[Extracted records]
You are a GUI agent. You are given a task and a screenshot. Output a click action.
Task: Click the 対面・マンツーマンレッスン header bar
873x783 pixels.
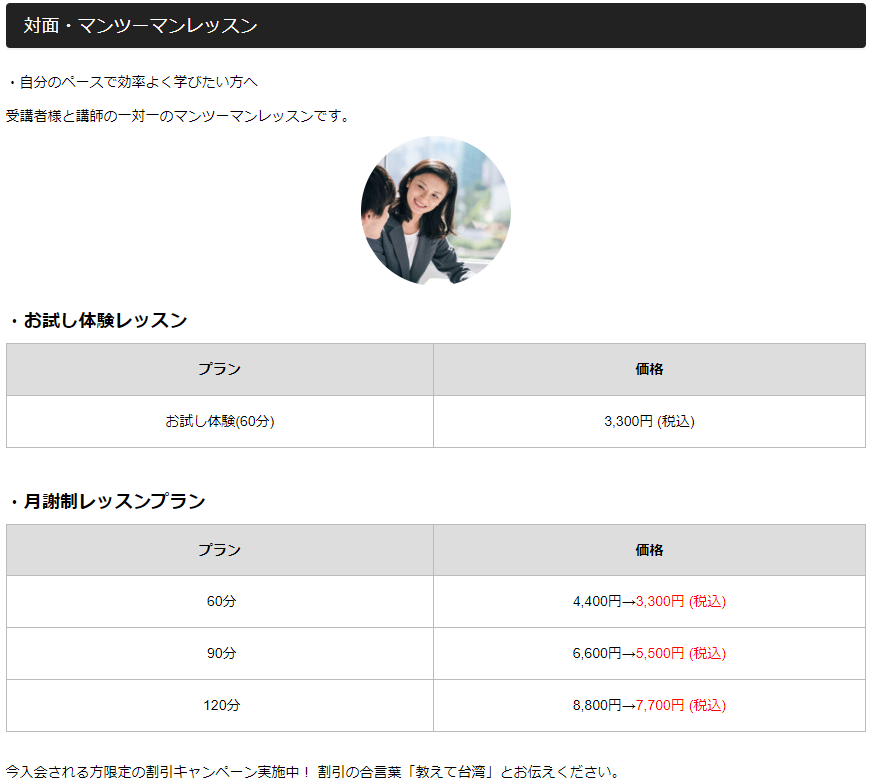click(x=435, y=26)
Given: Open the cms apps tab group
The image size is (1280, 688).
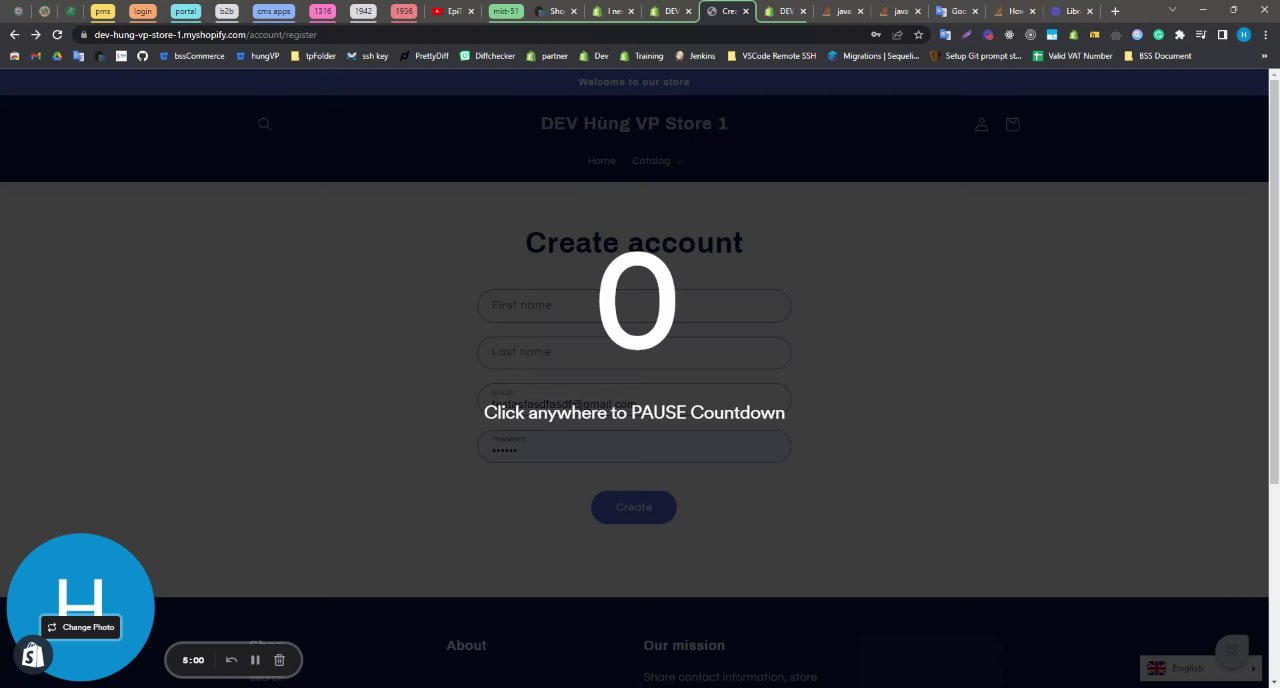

● What you are asked to do: Reproduce the material above line for line, without any alteration, and omit the pictures.

● Solved exercise:
You are a GUI agent. You are given a task and a screenshot. Output a click action.
Task: Click the 対面・マンツーマンレッスン header bar
873x783 pixels.
click(x=435, y=26)
Given: Open the cms apps tab group
The image size is (1280, 688).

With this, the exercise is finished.